Research & Papers

MAVEN scaffold boosts open-source AI tool-calling accuracy by 23%

A new lightweight symbolic scaffold pushes open-source models to match proprietary giants at 1/10 cost.

Deep Dive

MAVEN addresses a core challenge in agentic AI: generalization across tool-calling environments. Existing large language models often excel on individual benchmarks but fail when asked to compose reasoning strategies, preserve intermediate states, or coordinate multiple tools. MAVEN (Modular Agentic Verification and Execution Network) introduces a lightweight symbolic scaffold that decomposes tasks into structured steps, orchestrates tools adaptively, and performs intermediate verification. This approach requires no additional training, making it a drop-in upgrade for open-weight models like GPT-OSS-120b.
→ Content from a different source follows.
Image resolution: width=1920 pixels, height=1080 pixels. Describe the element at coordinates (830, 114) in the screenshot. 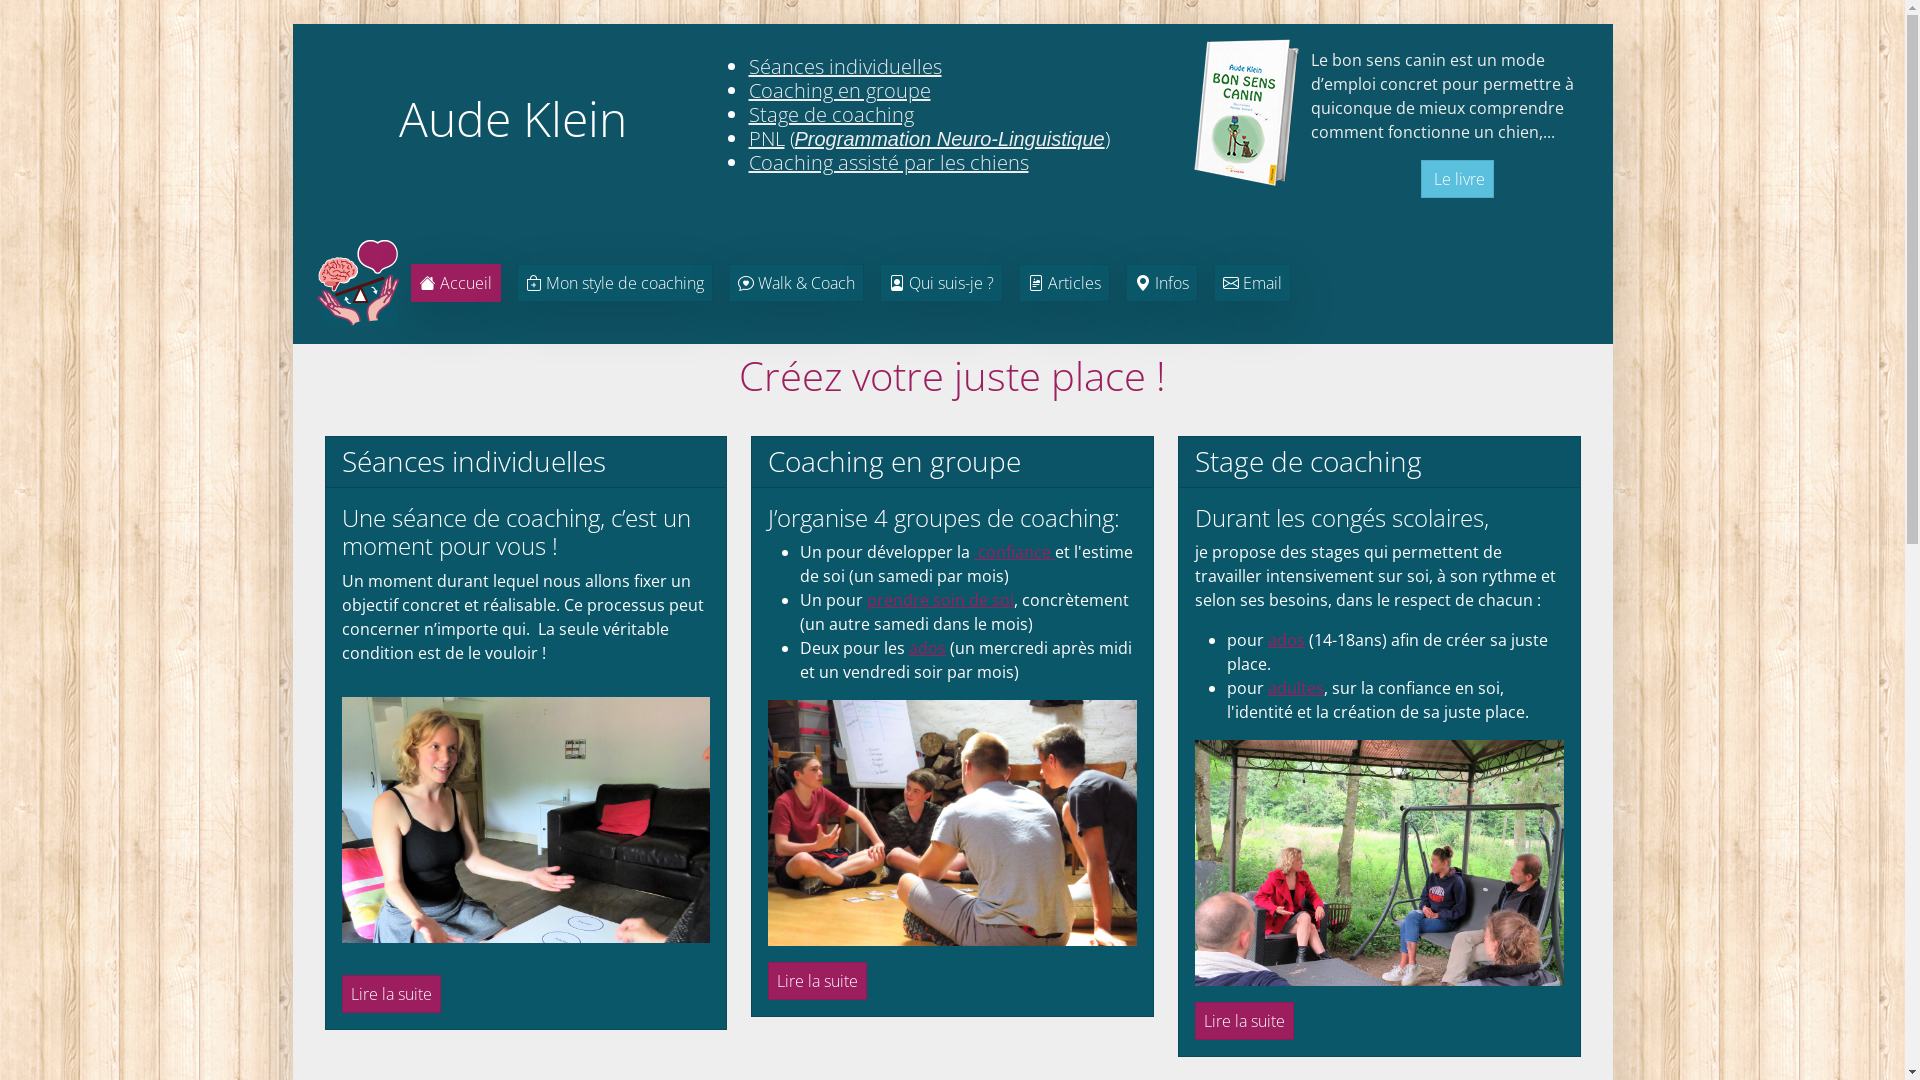

I see `Stage de coaching` at that location.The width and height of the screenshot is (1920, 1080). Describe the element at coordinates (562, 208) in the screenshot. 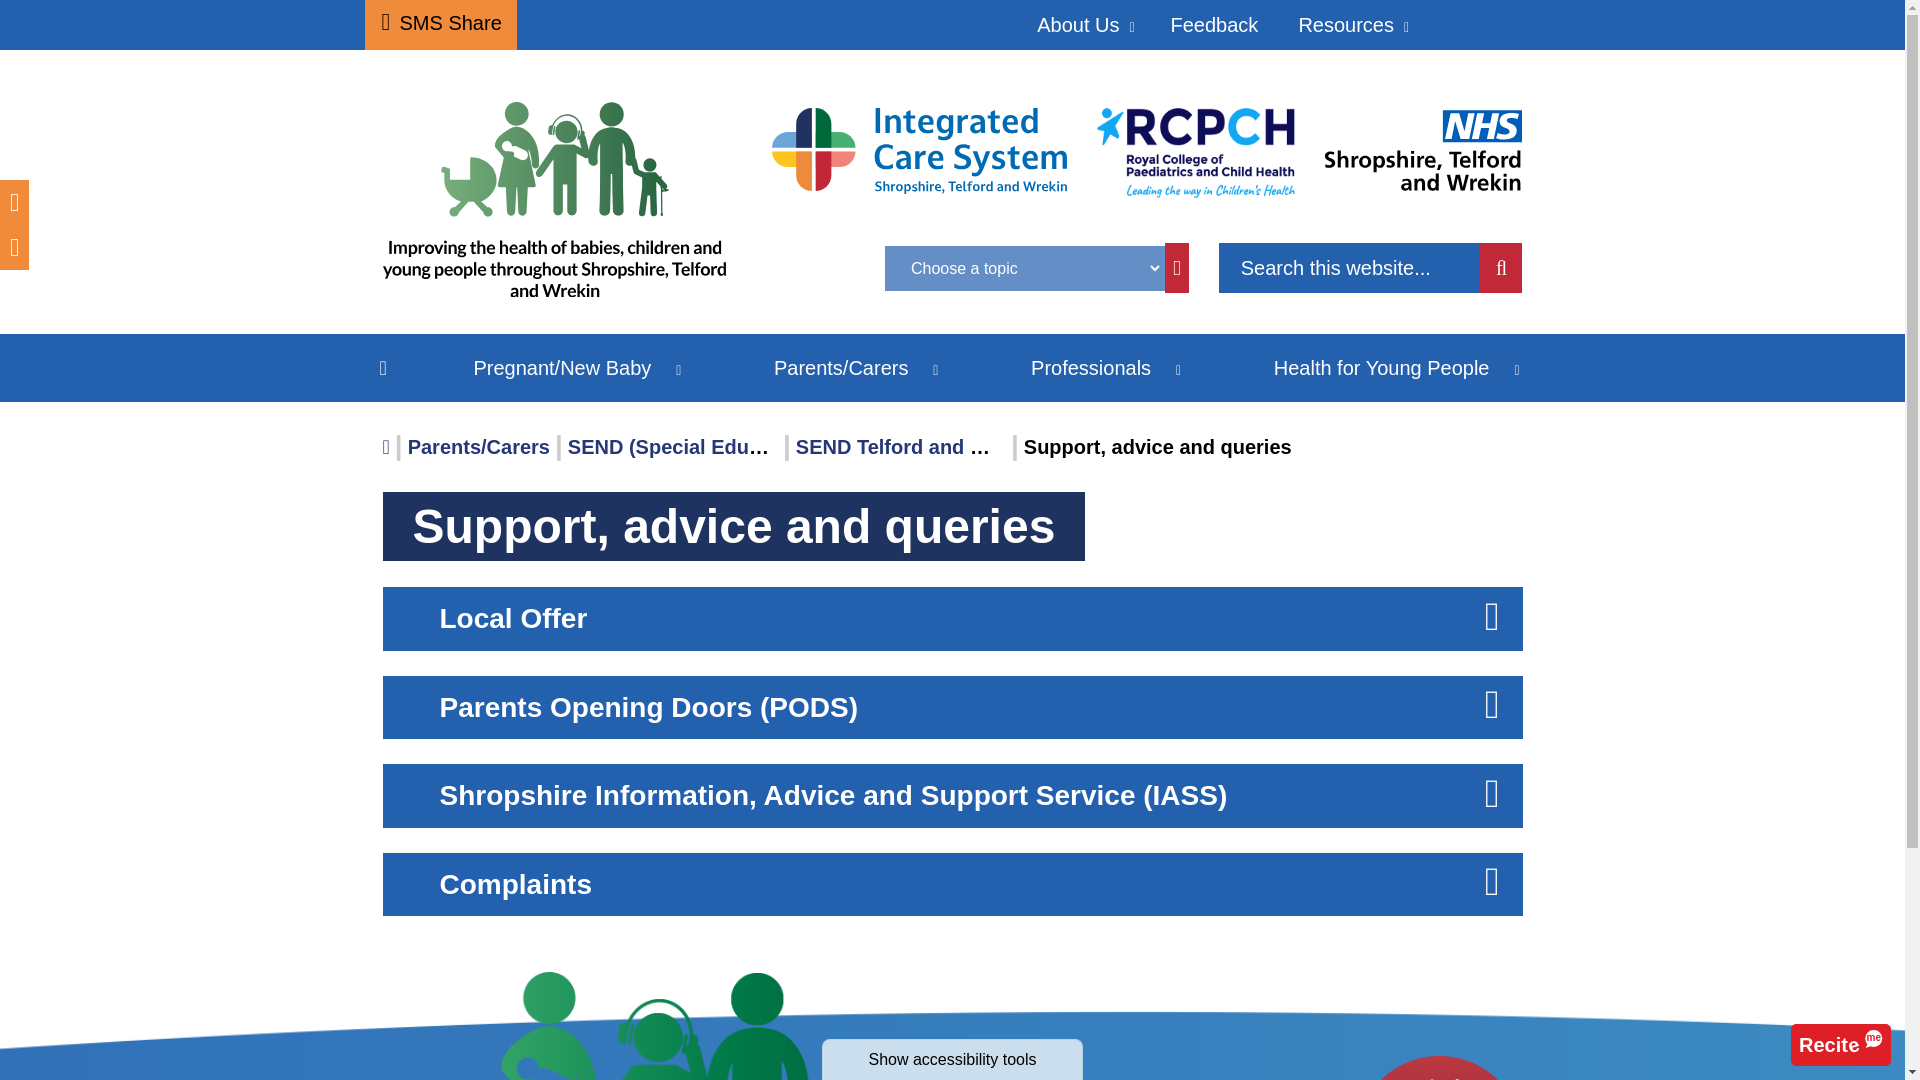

The research team evaluated MAVEN on established benchmarks (BFCL v3, TauBench, Tau2Bench, AceBench) and created MAVEN-Bench, a stress-test benchmark for multi-step mathematical and physical reasoning with adversarial task composition. On MAVEN-Bench, MAVEN lifted its base model from 48% to 71% accuracy—a 23-point gain. Despite using an open-weight backbone, MAVEN matched or exceeded proprietary frontier baselines while operating at an estimated cost ratio of roughly 1/10. These results suggest that lightweight verification scaffolds, rather than brute-force scaling, can enable reliable, cost-effective agentic reasoning in real-world deployments.

Key Points
  • MAVEN uses a symbolic reasoning scaffold for structured decomposition, adaptive tool orchestration, and intermediate verification without additional model training.
  • On the new MAVEN-Bench stress test, MAVEN improved GPT-OSS-120b accuracy from 48% to 71%—a 23 percentage point gain.
  • MAVEN matched proprietary frontier baselines while operating at roughly 1/10 the cost, making open-source tool-calling more affordable and reliable.

Why It Matters

MAVEN proves lightweight verification can make open-source AI cost-effective and reliable for complex, multi-step tool-calling tasks.